• **Task brief**: The data must be transcribed exactly, with no line missing.

Extracted records
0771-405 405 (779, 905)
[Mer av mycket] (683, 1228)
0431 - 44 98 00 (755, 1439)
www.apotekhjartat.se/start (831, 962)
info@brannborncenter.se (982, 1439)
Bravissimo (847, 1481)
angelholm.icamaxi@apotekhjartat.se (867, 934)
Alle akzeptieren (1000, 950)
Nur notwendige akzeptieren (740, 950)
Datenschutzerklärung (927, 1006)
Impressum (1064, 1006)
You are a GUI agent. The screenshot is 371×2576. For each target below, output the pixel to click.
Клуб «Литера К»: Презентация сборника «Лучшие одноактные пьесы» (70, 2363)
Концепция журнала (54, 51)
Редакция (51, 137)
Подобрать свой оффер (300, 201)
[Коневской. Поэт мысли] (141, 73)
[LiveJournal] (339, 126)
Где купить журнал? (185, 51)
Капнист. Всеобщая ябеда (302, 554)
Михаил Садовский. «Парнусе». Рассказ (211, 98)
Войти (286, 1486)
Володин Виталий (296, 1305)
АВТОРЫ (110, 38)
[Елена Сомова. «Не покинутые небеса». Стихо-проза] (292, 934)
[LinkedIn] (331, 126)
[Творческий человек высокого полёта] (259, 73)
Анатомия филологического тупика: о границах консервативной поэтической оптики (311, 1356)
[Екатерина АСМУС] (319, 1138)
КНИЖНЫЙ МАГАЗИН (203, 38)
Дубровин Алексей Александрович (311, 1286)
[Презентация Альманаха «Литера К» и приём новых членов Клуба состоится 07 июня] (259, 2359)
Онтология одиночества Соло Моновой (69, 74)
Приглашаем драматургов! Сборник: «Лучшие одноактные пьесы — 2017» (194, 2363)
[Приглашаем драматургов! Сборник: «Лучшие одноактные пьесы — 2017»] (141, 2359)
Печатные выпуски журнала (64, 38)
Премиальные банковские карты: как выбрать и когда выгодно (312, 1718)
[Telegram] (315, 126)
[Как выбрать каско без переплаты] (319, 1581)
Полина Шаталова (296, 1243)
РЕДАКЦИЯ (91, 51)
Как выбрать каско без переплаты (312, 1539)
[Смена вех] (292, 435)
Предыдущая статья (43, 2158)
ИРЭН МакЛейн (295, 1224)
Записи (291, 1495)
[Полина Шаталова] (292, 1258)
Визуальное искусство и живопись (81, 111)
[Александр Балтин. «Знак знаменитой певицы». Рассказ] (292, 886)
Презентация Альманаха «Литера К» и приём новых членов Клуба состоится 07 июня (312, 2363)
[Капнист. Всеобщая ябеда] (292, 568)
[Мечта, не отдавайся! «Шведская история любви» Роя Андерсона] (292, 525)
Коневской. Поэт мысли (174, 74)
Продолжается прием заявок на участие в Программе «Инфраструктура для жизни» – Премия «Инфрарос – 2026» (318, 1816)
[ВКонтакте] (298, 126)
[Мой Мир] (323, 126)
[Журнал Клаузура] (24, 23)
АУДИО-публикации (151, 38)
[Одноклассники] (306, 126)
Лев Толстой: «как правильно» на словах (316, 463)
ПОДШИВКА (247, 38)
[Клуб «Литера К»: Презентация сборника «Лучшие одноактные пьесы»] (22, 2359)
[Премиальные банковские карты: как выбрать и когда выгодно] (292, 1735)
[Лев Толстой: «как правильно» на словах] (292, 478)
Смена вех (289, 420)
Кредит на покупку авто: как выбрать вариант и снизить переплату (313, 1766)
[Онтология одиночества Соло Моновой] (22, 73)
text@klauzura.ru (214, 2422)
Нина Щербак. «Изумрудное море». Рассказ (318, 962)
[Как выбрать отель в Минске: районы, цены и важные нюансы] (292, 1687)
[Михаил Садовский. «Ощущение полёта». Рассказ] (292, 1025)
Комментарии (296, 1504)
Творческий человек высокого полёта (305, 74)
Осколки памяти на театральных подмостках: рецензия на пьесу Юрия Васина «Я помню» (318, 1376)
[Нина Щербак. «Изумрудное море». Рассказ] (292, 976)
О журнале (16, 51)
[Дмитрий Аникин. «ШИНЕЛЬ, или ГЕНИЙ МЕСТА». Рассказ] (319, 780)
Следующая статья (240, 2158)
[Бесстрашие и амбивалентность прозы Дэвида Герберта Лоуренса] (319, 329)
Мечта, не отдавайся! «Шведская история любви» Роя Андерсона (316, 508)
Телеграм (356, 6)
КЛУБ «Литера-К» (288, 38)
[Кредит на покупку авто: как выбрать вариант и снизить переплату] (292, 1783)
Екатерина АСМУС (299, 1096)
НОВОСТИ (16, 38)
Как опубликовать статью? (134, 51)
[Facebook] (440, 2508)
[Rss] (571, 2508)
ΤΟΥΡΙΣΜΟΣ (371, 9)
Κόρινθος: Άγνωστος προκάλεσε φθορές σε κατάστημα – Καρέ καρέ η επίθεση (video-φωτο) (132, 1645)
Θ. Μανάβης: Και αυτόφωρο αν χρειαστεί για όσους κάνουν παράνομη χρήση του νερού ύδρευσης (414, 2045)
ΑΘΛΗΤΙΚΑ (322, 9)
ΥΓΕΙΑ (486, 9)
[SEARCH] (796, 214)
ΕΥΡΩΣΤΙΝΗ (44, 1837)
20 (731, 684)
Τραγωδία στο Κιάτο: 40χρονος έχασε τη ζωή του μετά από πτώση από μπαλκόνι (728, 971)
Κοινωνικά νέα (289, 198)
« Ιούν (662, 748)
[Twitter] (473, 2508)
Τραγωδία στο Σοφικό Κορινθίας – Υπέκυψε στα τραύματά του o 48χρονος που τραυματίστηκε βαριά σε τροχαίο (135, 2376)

• **Result of the task**:
0771-405 405 (779, 905)
[Mer av mycket] (683, 1228)
0431 - 44 98 00 (755, 1439)
www.apotekhjartat.se/start (831, 962)
info@brannborncenter.se (982, 1439)
Bravissimo (847, 1481)
angelholm.icamaxi@apotekhjartat.se (867, 934)
Alle akzeptieren (1000, 950)
Nur notwendige akzeptieren (740, 950)
Datenschutzerklärung (927, 1006)
Impressum (1064, 1006)
You are a GUI agent. The screenshot is 371×2576. For each target below, output the pixel to click.
Клуб «Литера К»: Презентация сборника «Лучшие одноактные пьесы» (70, 2363)
Концепция журнала (54, 51)
Редакция (51, 137)
Подобрать свой оффер (300, 201)
[Коневской. Поэт мысли] (141, 73)
[LiveJournal] (339, 126)
Где купить журнал? (185, 51)
Капнист. Всеобщая ябеда (302, 554)
Михаил Садовский. «Парнусе». Рассказ (211, 98)
Войти (286, 1486)
Володин Виталий (296, 1305)
АВТОРЫ (110, 38)
[Елена Сомова. «Не покинутые небеса». Стихо-проза] (292, 934)
[LinkedIn] (331, 126)
[Творческий человек высокого полёта] (259, 73)
Анатомия филологического тупика: о границах консервативной поэтической оптики (311, 1356)
[Екатерина АСМУС] (319, 1138)
КНИЖНЫЙ МАГАЗИН (203, 38)
Дубровин Алексей Александрович (311, 1286)
[Презентация Альманаха «Литера К» и приём новых членов Клуба состоится 07 июня] (259, 2359)
Онтология одиночества Соло Моновой (69, 74)
Приглашаем драматургов! Сборник: «Лучшие одноактные пьесы — 2017» (194, 2363)
[Приглашаем драматургов! Сборник: «Лучшие одноактные пьесы — 2017»] (141, 2359)
Печатные выпуски журнала (64, 38)
Премиальные банковские карты: как выбрать и когда выгодно (312, 1718)
[Telegram] (315, 126)
[Как выбрать каско без переплаты] (319, 1581)
Полина Шаталова (296, 1243)
РЕДАКЦИЯ (91, 51)
Как выбрать каско без переплаты (312, 1539)
[Смена вех] (292, 435)
Предыдущая статья (43, 2158)
ИРЭН МакЛейн (295, 1224)
Записи (291, 1495)
[Полина Шаталова] (292, 1258)
Визуальное искусство и живопись (81, 111)
[Александр Балтин. «Знак знаменитой певицы». Рассказ] (292, 886)
Презентация Альманаха «Литера К» и приём новых членов Клуба состоится 07 июня (312, 2363)
[Капнист. Всеобщая ябеда] (292, 568)
[Мечта, не отдавайся! «Шведская история любви» Роя Андерсона] (292, 525)
Коневской. Поэт мысли (174, 74)
Продолжается прием заявок на участие в Программе «Инфраструктура для жизни» – Премия «Инфрарос – 2026» (318, 1816)
[ВКонтакте] (298, 126)
[Мой Мир] (323, 126)
[Журнал Клаузура] (24, 23)
АУДИО-публикации (151, 38)
[Одноклассники] (306, 126)
Лев Толстой: «как правильно» на словах (316, 463)
ПОДШИВКА (247, 38)
[Клуб «Литера К»: Презентация сборника «Лучшие одноактные пьесы»] (22, 2359)
[Премиальные банковские карты: как выбрать и когда выгодно] (292, 1735)
[Лев Толстой: «как правильно» на словах] (292, 478)
Смена вех (289, 420)
Кредит на покупку авто: как выбрать вариант и снизить переплату (313, 1766)
[Онтология одиночества Соло Моновой] (22, 73)
text@klauzura.ru (214, 2422)
Нина Щербак. «Изумрудное море». Рассказ (318, 962)
[Как выбрать отель в Минске: районы, цены и важные нюансы] (292, 1687)
[Михаил Садовский. «Ощущение полёта». Рассказ] (292, 1025)
Комментарии (296, 1504)
Творческий человек высокого полёта (305, 74)
Осколки памяти на театральных подмостках: рецензия на пьесу Юрия Васина «Я помню» (318, 1376)
[Нина Щербак. «Изумрудное море». Рассказ] (292, 976)
О журнале (16, 51)
[Дмитрий Аникин. «ШИНЕЛЬ, или ГЕНИЙ МЕСТА». Рассказ] (319, 780)
Следующая статья (240, 2158)
[Бесстрашие и амбивалентность прозы Дэвида Герберта Лоуренса] (319, 329)
Мечта, не отдавайся! «Шведская история любви» Роя Андерсона (316, 508)
Телеграм (356, 6)
КЛУБ «Литера-К» (288, 38)
[Кредит на покупку авто: как выбрать вариант и снизить переплату] (292, 1783)
Екатерина АСМУС (299, 1096)
НОВОСТИ (16, 38)
Как опубликовать статью? (134, 51)
[Facebook] (440, 2508)
[Rss] (571, 2508)
ΤΟΥΡΙΣΜΟΣ (371, 9)
Κόρινθος: Άγνωστος προκάλεσε φθορές σε κατάστημα – Καρέ καρέ η επίθεση (video-φωτο) (132, 1645)
Θ. Μανάβης: Και αυτόφωρο αν χρειαστεί για όσους κάνουν παράνομη χρήση του νερού ύδρευσης (414, 2045)
ΑΘΛΗΤΙΚΑ (322, 9)
ΥΓΕΙΑ (486, 9)
[SEARCH] (796, 214)
ΕΥΡΩΣΤΙΝΗ (44, 1837)
20 (731, 684)
Τραγωδία στο Κιάτο: 40χρονος έχασε τη ζωή του μετά από πτώση από μπαλκόνι (728, 971)
Κοινωνικά νέα (289, 198)
« Ιούν (662, 748)
[Twitter] (473, 2508)
Τραγωδία στο Σοφικό Κορινθίας – Υπέκυψε στα τραύματά του o 48χρονος που τραυματίστηκε βαριά σε τροχαίο (135, 2376)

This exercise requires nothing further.